**Supplied data:**
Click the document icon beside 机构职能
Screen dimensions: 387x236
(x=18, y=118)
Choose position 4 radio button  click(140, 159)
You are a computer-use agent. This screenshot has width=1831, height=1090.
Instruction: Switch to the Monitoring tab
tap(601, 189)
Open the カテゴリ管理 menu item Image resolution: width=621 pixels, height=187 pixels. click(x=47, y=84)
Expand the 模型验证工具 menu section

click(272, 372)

---

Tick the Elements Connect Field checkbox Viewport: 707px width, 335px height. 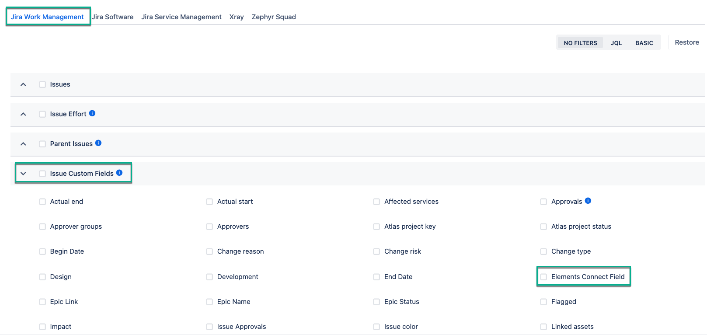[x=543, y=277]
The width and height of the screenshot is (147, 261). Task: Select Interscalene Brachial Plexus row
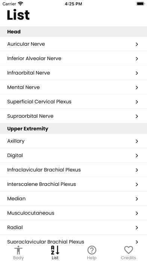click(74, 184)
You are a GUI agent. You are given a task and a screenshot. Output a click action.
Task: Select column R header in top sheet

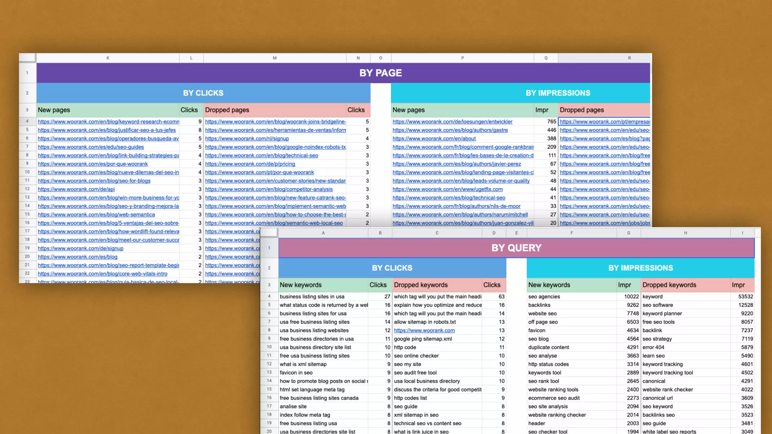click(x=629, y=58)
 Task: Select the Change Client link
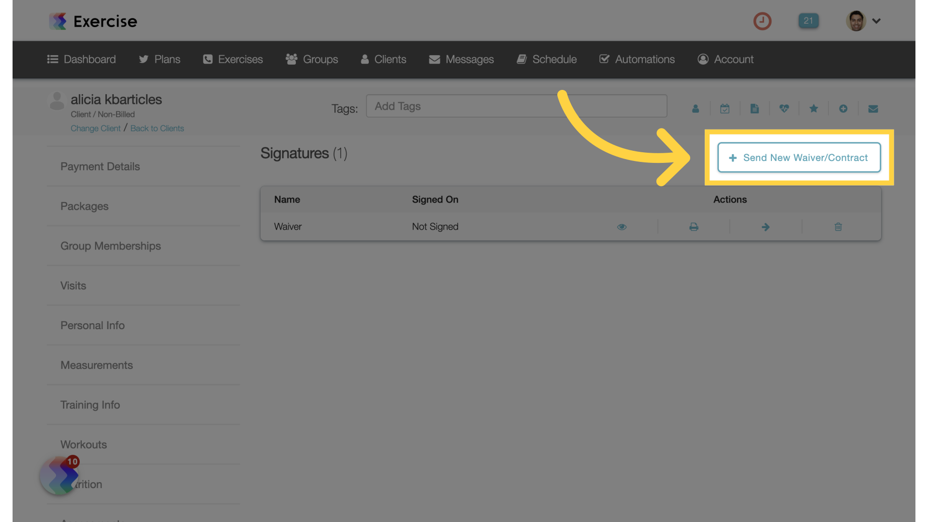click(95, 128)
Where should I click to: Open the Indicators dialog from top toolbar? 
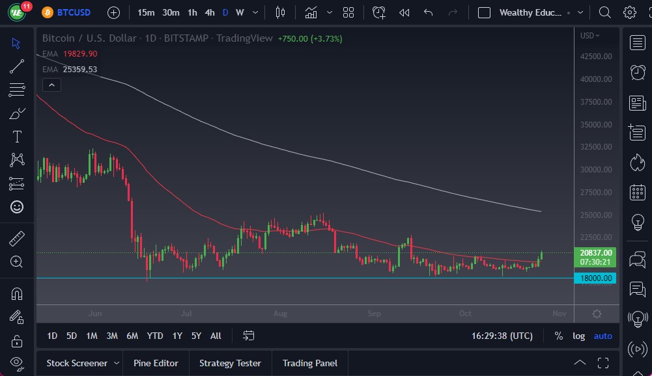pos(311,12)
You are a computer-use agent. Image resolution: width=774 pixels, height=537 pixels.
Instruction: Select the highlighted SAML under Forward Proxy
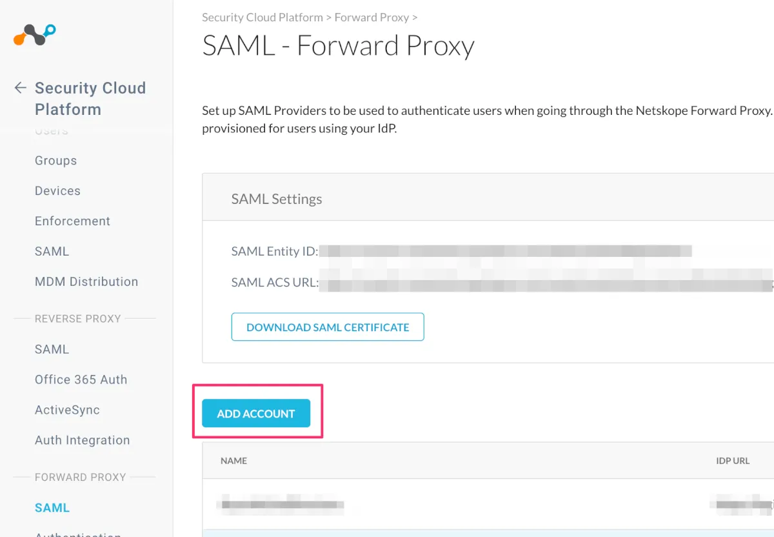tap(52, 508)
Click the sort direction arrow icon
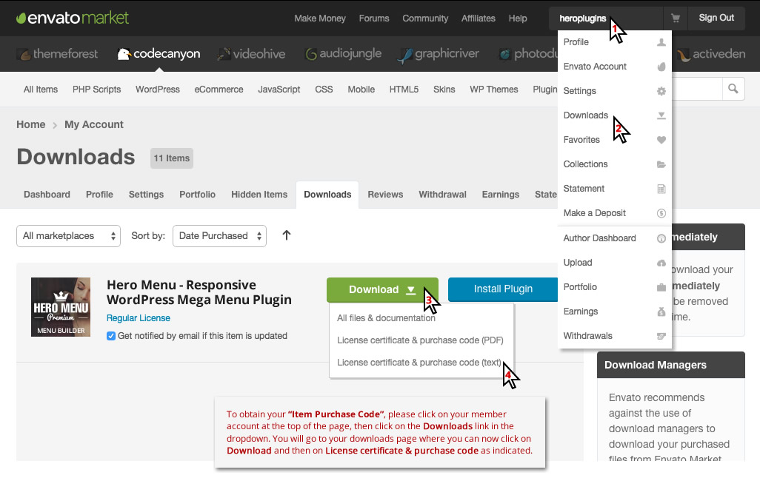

**Work to be completed:**
Lay out the records from the line containing "Where should I" through the line containing "Click the sort direction arrow icon", both included, as a JSON array of strings with one string per line and blank lines omitted. Exclude the pictures.

**Exercise solution:**
[
  "Where should I click to: Open the Indicators dialog from top toolbar? ",
  "pos(311,12)",
  "You are a computer-use agent. Image resolution: width=774 pixels, height=537 pixels.",
  "Instruction: Select the highlighted SAML under Forward Proxy",
  "tap(52, 508)",
  "Click the sort direction arrow icon"
]